He held in the anger rushing through his veins. “He’s punishing them for surviving?”

Claire looked at him. Really looked. Something shifted in her expression. Recognition, but not the kind he feared. Understanding. “Yes. Exactly.”

For a moment, they just stared at each other. Two people who understood what it meant to hunt monsters. Who knew the weight of survivor’s guilt.

Then Garrett looked away.

“Or,” Vivi said. “The three women are proof that he can control things. He could be trying to prove to Claire specifically that he has the cunning and smarts to deliver justice. That he can outsmart her and the FBI. It’s personal to him, and he wants Claire to be scared. To fear him.”

Garrett dropped his hands to his sides. Fisted them. “Agent Dawson, we need to discuss security protocols.”

She didn’t argue, sitting back and nodding. But the next twenty minutes were a negotiation, anyway. She pushed back on every restriction. Garrett held firm on most of them.

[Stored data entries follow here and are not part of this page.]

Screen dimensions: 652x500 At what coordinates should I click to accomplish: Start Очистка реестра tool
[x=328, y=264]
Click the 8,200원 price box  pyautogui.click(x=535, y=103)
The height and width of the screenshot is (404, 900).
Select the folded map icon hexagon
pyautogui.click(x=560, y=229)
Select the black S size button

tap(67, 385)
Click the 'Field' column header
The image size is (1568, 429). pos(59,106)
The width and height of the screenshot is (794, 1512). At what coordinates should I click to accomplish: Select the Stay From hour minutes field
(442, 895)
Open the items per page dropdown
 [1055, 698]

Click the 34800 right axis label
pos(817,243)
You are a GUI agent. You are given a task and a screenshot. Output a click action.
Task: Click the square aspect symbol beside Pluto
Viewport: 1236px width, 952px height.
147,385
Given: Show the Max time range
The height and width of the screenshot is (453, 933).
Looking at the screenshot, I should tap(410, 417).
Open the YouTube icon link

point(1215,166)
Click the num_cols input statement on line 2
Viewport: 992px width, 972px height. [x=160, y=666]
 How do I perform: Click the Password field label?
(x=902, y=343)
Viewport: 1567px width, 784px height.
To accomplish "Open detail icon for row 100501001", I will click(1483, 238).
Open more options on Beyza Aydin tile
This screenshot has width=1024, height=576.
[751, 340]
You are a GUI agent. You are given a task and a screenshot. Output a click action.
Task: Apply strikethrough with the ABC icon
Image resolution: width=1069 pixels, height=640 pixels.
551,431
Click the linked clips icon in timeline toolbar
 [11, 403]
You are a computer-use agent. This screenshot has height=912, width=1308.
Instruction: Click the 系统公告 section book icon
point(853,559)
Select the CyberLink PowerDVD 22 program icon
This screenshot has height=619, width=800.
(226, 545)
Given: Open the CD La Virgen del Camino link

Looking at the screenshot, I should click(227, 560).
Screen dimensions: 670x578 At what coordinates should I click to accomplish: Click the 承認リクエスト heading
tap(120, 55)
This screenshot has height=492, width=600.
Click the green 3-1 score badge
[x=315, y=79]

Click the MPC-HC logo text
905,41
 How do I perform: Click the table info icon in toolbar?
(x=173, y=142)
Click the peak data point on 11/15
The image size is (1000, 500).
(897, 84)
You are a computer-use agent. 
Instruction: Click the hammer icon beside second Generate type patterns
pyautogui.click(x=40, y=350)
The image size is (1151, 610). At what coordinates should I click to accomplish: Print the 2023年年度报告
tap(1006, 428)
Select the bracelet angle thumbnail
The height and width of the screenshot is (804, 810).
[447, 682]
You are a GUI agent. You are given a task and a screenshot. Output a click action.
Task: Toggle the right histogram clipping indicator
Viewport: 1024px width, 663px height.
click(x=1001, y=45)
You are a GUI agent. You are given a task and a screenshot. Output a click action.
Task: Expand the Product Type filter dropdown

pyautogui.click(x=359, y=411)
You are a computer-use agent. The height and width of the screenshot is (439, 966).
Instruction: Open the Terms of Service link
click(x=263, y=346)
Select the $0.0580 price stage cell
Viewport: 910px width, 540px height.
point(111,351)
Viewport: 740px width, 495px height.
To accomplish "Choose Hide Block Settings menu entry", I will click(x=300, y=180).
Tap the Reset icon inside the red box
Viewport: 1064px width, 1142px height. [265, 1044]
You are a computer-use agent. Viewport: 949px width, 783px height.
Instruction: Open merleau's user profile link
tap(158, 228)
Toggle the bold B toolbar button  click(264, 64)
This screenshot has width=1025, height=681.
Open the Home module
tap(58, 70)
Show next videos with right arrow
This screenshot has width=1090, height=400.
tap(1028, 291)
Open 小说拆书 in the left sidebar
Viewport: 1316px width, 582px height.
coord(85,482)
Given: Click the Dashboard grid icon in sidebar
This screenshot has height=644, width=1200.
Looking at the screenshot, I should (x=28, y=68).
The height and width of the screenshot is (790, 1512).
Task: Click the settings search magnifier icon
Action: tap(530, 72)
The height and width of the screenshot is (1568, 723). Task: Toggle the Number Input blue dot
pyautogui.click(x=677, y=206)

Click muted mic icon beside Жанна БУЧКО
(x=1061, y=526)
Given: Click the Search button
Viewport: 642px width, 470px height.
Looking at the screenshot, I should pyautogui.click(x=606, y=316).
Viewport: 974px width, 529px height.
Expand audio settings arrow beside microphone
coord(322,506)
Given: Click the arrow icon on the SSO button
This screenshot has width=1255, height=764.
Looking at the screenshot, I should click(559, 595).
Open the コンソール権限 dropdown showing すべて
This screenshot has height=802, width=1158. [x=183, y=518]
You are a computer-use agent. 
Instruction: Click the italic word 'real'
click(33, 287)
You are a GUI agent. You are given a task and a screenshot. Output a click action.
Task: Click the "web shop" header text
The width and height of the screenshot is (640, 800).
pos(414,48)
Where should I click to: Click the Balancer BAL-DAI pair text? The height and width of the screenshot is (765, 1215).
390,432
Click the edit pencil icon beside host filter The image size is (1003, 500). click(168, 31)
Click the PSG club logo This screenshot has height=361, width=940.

“You don’t leave the compound without me,” he said.

“I’m not a prisoner.”

“You’re a target. There’s a difference.”

“I’m in Montana. He’s in D.C.”

“You can’t let your guard down.”

He laid out the rest of the rules. No outside communication except through secure channels. Check-ins every two hours if they weren’t in the same room. A guard would be posted outside her quarters at all times.

He pulled out a tracking unit the size of a nail head. “I need to attach this to your shoe. In fact, I need your entire wardrobe.”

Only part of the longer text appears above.